Und je fortgeschrittener die Ausbreitung der Krebszellen ist, desto geringer sind die Überlebenschancen. Während die Fünf-Jahres-Überlebensrate bei den ersten beiden der fünf Stadien noch 95 bzw. 85 Prozent ist, sinkt diese in den beiden letzten Stadien deutlich ab und beträgt im Endstadium unter 5 Prozent. Entsprechend bedeutend ist die Früherkennung bei einem Darmkarzinom, denn Verlauf, Lebenserwartung und Heilungschancen hängen maßgeblich vom jeweils vorliegenden Erkrankungsstadium zu Therapiebeginn ab. In frühen Stadien kann der Tumor in aller Regel gut im Rahmen einer Operation entfernt werden und die Heilungschancen werden als hervorragend bis sehr gut eingestuft.

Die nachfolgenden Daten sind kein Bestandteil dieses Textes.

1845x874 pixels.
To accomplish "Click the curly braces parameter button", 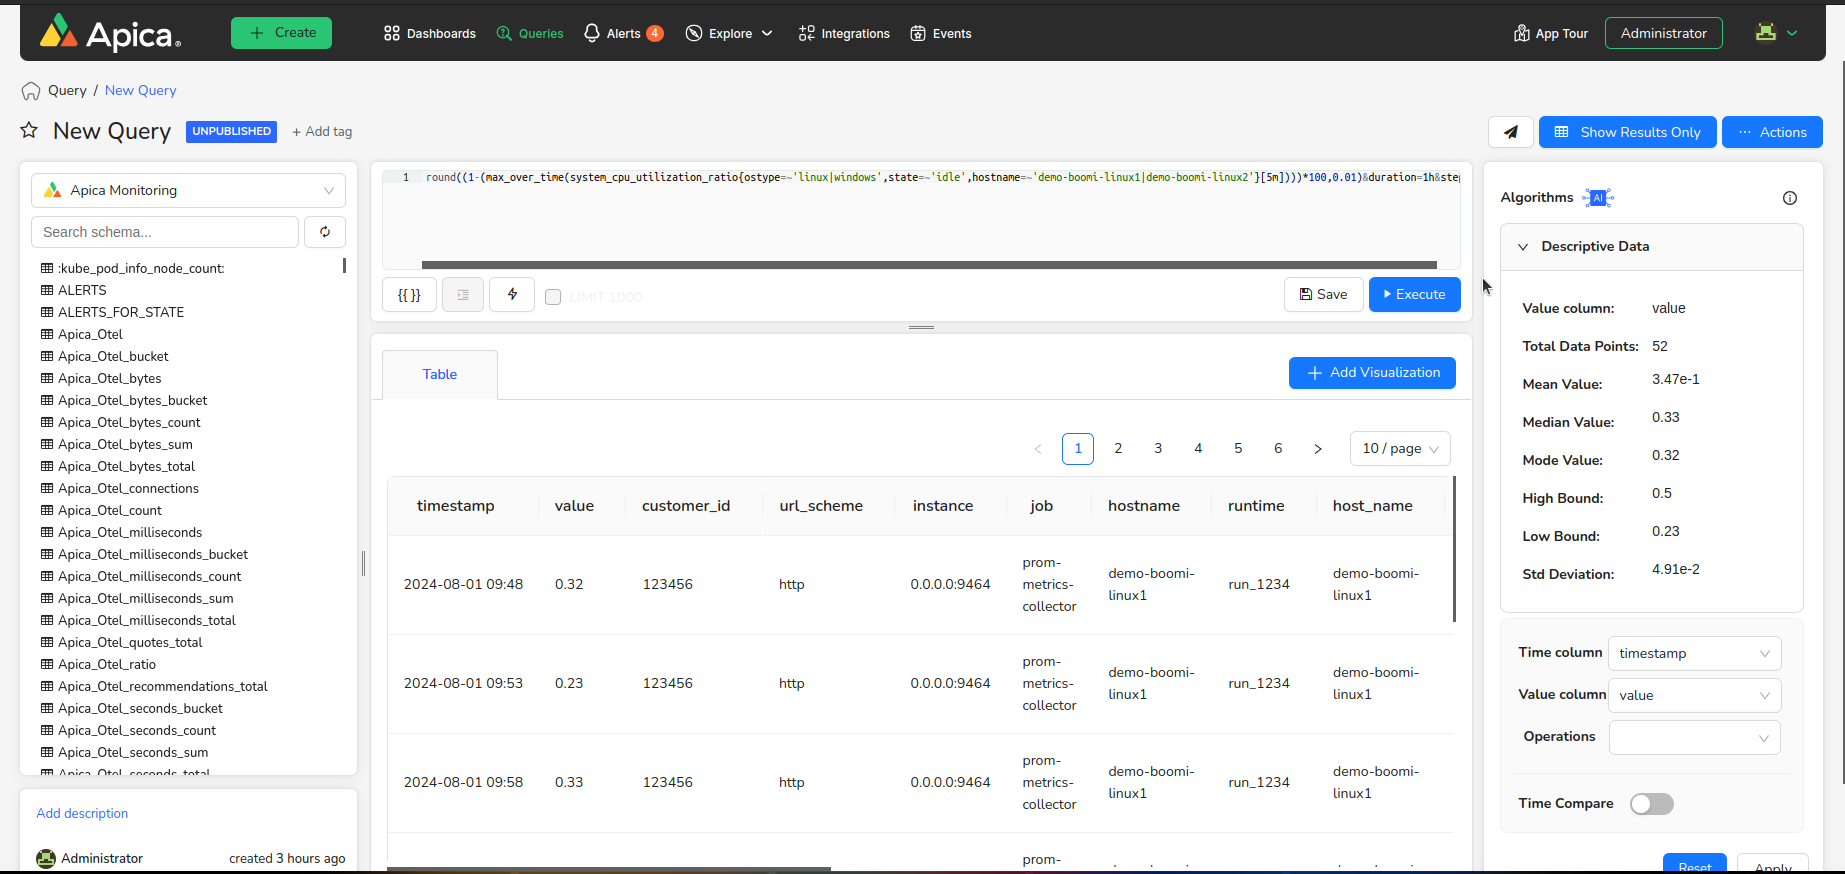I will (409, 295).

Darstellung des Magen-Darm-Trakts

Erhöhtes Risiko ab dem 50. Lebensjahr

Das Darmkrebsrisiko erhöht sich mit zunehmendem Alter – einfach auch dadurch, dass mit diesem Alter eher eine kritische Zahl an Genveränderungen erreicht werden kann, die zu einer eingeschränkten Wachstumskontrolle der Darmzellen führen. Darüber hinaus wird die Zellteilung mit zunehmenden Alter störungsanfälliger, so dass Mutationen häufiger auftreten. Aber auch jüngere Menschen können an Darmkrebs erkranken, wenn ein familiäres Risiko oder eine chronisch entzündliche Darmerkrankung wie Morbus Crohn oder Colitis ulcerosa besteht. Bei etwa 30 Prozent der Fälle ist die Tumorerkrankung auf eine genetische Veranlagung zurückzuführen. Menschen mit erhöhtem Risiko werden regelmäßige Kontrolluntersuchungen empfohlen, um eine Darmkrebserkrankung sowie deren Vorstufen frühzeitig erkennen zu können.